I considered doing a few different things next year; the Guardian has a list of the 100 most important novels written in English, about a third of which I’ve read already at some point, so I thought of doing a multi-year challenge with that. I may revisit that idea in the future, but for 2017 I want to stick with current writing. Amazon just released a list of the 100 best books of 2016 (their editorial list, not the best-seller list based on customer purchases), and there’s about 20-something of them that particularly interest me. I figure if I can narrow it down to 24 books, that’s two books a month and entirely doable in a year. And since they’re new but not brand-new, I’ll be able to get most of them from the library without much waiting.

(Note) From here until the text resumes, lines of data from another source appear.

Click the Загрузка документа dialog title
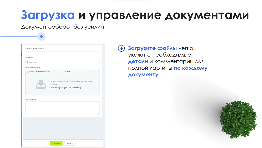Screen dimensions: 262x148 (x=35, y=48)
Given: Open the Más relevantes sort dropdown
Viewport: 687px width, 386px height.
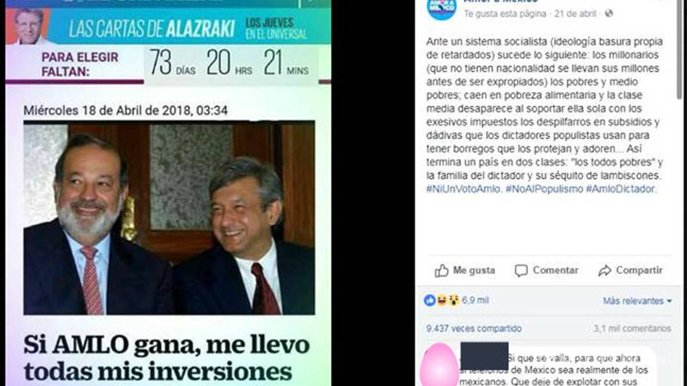Looking at the screenshot, I should (637, 301).

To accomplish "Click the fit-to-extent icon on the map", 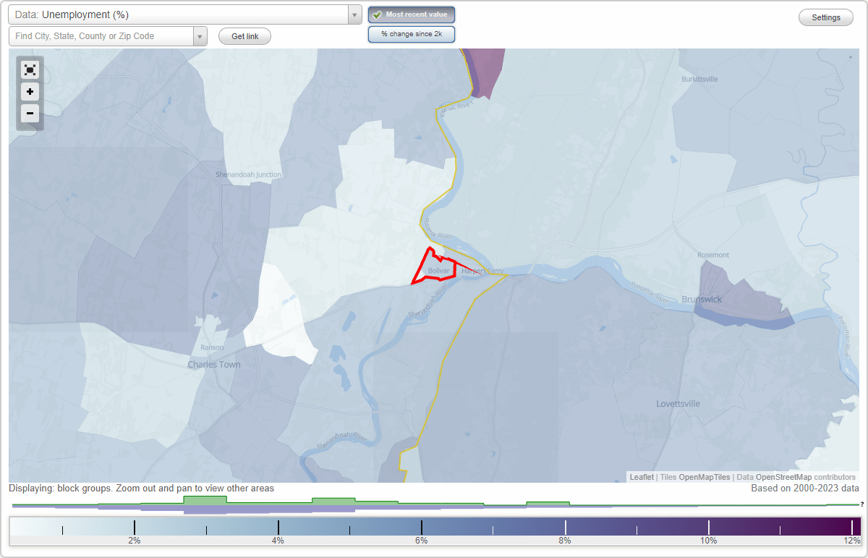I will click(x=30, y=69).
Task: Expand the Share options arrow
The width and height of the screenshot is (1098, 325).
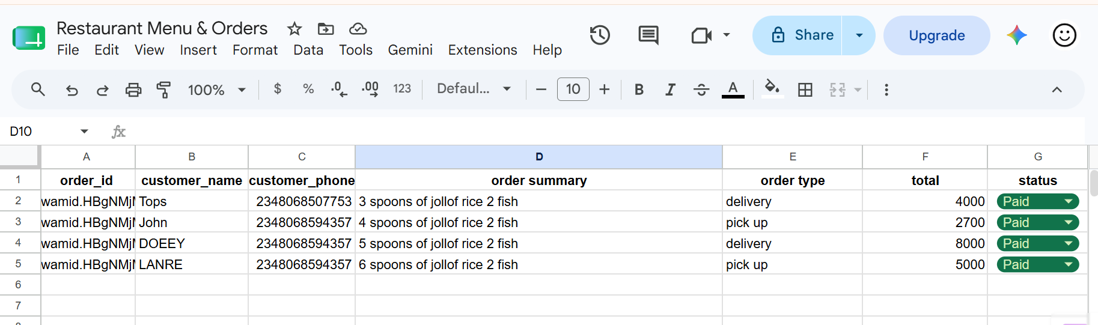Action: click(859, 35)
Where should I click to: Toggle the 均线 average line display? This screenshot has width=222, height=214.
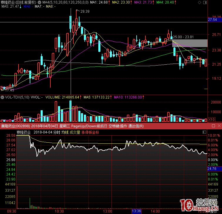pos(65,132)
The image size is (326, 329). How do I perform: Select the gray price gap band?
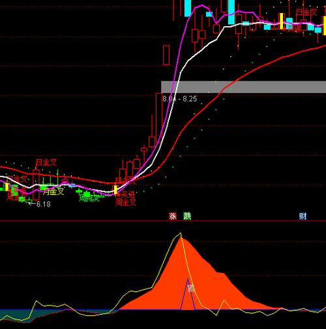(x=243, y=87)
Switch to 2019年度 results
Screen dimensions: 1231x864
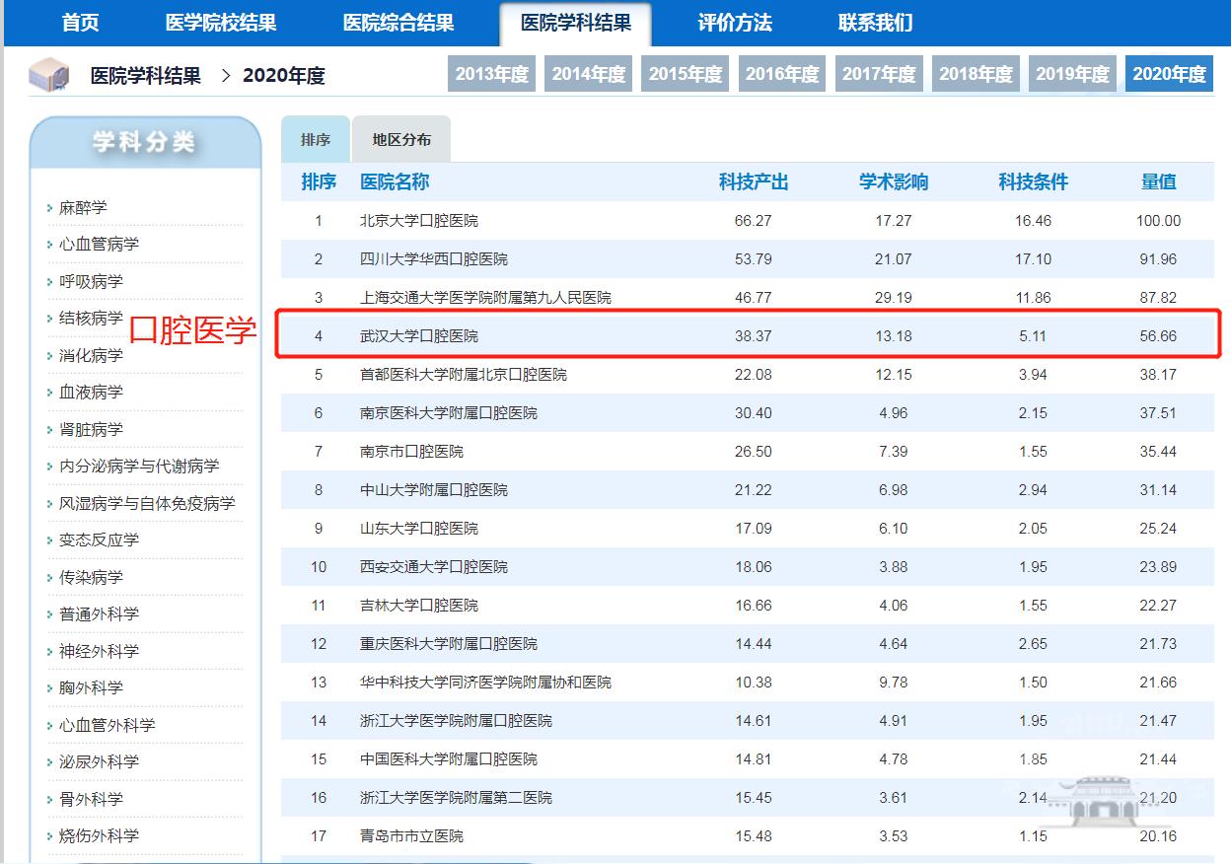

Oh yeah, I still haven’t finished War and Peace either. Total bucket list stuff. I really wish the new, highly-recommended translation I have in print was available in audiobook, because I think I could crank through the whole thing a few minutes at a time much easier in audio.

Reading Report, October 2016

This month I finished All the Light We Cannot See. I enjoyed it and understand why it has been so popular. I do think it wasn’t particularly challenging or surprising – a bit sappy.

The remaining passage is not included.